__Exercise task__. Reproduce the data verbatim, beginning with the line containing "Switch to the Calls tab" and continuing through the line containing "[x=24, y=20]", both included.

========

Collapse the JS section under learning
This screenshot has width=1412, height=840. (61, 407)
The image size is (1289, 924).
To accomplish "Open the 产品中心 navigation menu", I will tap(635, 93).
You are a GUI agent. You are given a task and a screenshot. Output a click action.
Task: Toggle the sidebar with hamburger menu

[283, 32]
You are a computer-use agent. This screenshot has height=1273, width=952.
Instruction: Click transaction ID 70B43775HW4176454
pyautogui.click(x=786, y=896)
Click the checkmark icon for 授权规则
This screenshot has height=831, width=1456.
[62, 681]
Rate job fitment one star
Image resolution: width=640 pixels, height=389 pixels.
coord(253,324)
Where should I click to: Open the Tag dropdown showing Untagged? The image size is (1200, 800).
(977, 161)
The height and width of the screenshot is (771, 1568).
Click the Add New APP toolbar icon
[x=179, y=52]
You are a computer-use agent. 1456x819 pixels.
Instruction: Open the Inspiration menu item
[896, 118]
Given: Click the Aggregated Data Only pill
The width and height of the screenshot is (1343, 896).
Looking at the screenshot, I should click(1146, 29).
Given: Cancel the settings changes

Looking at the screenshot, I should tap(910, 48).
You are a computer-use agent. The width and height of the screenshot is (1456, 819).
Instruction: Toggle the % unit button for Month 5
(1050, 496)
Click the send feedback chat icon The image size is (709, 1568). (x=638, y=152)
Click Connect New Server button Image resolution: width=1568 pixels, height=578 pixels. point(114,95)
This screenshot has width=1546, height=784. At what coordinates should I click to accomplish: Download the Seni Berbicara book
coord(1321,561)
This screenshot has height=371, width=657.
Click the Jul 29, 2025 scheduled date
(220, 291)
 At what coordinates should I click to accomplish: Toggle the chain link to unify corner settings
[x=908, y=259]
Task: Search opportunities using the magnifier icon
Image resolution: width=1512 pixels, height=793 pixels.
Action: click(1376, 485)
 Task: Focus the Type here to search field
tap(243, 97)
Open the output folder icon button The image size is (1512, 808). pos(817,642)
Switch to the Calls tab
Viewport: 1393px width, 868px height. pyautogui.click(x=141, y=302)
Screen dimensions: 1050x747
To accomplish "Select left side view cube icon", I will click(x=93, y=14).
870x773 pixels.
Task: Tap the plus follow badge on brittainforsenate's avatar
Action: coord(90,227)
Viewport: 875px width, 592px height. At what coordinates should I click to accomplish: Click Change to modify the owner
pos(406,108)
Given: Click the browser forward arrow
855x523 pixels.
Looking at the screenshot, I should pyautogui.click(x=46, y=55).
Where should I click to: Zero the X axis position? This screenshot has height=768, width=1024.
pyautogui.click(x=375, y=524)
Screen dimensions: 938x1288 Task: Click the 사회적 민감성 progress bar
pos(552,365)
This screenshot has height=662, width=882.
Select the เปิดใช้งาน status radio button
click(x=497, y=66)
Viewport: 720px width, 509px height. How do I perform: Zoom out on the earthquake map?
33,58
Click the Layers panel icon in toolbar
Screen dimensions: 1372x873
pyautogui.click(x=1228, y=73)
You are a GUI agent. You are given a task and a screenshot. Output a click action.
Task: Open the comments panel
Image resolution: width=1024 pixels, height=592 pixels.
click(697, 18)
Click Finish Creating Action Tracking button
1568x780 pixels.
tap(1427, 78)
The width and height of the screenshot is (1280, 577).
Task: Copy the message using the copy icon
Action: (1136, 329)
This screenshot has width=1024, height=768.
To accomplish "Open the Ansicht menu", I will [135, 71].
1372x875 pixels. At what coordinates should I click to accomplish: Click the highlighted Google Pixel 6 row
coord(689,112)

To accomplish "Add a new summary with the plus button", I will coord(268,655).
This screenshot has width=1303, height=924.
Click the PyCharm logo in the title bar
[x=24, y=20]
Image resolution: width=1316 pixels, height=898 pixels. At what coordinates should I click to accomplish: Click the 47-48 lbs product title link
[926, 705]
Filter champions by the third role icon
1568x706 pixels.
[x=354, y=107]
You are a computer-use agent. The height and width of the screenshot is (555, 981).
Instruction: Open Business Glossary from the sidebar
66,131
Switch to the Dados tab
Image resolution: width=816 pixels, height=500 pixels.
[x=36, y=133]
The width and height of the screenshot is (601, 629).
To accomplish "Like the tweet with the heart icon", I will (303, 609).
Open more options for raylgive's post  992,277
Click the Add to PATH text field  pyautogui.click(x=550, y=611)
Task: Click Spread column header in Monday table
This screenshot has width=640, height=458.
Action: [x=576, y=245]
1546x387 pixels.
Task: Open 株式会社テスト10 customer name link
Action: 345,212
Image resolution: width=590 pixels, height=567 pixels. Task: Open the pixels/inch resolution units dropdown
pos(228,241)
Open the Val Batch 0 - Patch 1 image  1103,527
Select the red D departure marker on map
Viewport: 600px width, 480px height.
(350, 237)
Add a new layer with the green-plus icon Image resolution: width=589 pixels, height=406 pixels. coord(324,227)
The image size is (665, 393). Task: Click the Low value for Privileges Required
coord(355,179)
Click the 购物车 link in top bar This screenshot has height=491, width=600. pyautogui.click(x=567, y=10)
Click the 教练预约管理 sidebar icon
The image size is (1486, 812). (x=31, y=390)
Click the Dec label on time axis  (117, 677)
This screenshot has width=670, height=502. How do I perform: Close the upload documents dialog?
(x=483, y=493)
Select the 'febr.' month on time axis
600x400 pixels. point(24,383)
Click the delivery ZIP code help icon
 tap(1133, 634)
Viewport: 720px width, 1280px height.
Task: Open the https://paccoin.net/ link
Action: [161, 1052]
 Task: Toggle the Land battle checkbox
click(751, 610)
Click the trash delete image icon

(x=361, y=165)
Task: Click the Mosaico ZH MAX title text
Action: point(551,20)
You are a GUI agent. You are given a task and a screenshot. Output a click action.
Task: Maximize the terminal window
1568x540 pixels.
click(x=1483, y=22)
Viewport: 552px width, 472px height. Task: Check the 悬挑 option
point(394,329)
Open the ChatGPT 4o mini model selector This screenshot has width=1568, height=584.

========

__Exercise solution__.
Switch to the Calls tab
Viewport: 1393px width, 868px height. pyautogui.click(x=141, y=302)
Screen dimensions: 1050x747
To accomplish "Select left side view cube icon", I will click(x=93, y=14).
870x773 pixels.
Task: Tap the plus follow badge on brittainforsenate's avatar
Action: coord(90,227)
Viewport: 875px width, 592px height. At what coordinates should I click to accomplish: Click Change to modify the owner
pos(406,108)
Given: Click the browser forward arrow
855x523 pixels.
Looking at the screenshot, I should pyautogui.click(x=46, y=55).
Where should I click to: Zero the X axis position? This screenshot has height=768, width=1024.
pyautogui.click(x=375, y=524)
Screen dimensions: 938x1288 Task: Click the 사회적 민감성 progress bar
pos(552,365)
This screenshot has height=662, width=882.
Select the เปิดใช้งาน status radio button
click(x=497, y=66)
Viewport: 720px width, 509px height. How do I perform: Zoom out on the earthquake map?
33,58
Click the Layers panel icon in toolbar
Screen dimensions: 1372x873
pyautogui.click(x=1228, y=73)
You are a GUI agent. You are given a task and a screenshot. Output a click action.
Task: Open the comments panel
Image resolution: width=1024 pixels, height=592 pixels.
click(697, 18)
Click Finish Creating Action Tracking button
1568x780 pixels.
tap(1427, 78)
The width and height of the screenshot is (1280, 577).
Task: Copy the message using the copy icon
Action: (1136, 329)
This screenshot has width=1024, height=768.
To accomplish "Open the Ansicht menu", I will [135, 71].
1372x875 pixels. At what coordinates should I click to accomplish: Click the highlighted Google Pixel 6 row
coord(689,112)

To accomplish "Add a new summary with the plus button", I will coord(268,655).
This screenshot has width=1303, height=924.
Click the PyCharm logo in the title bar
[x=24, y=20]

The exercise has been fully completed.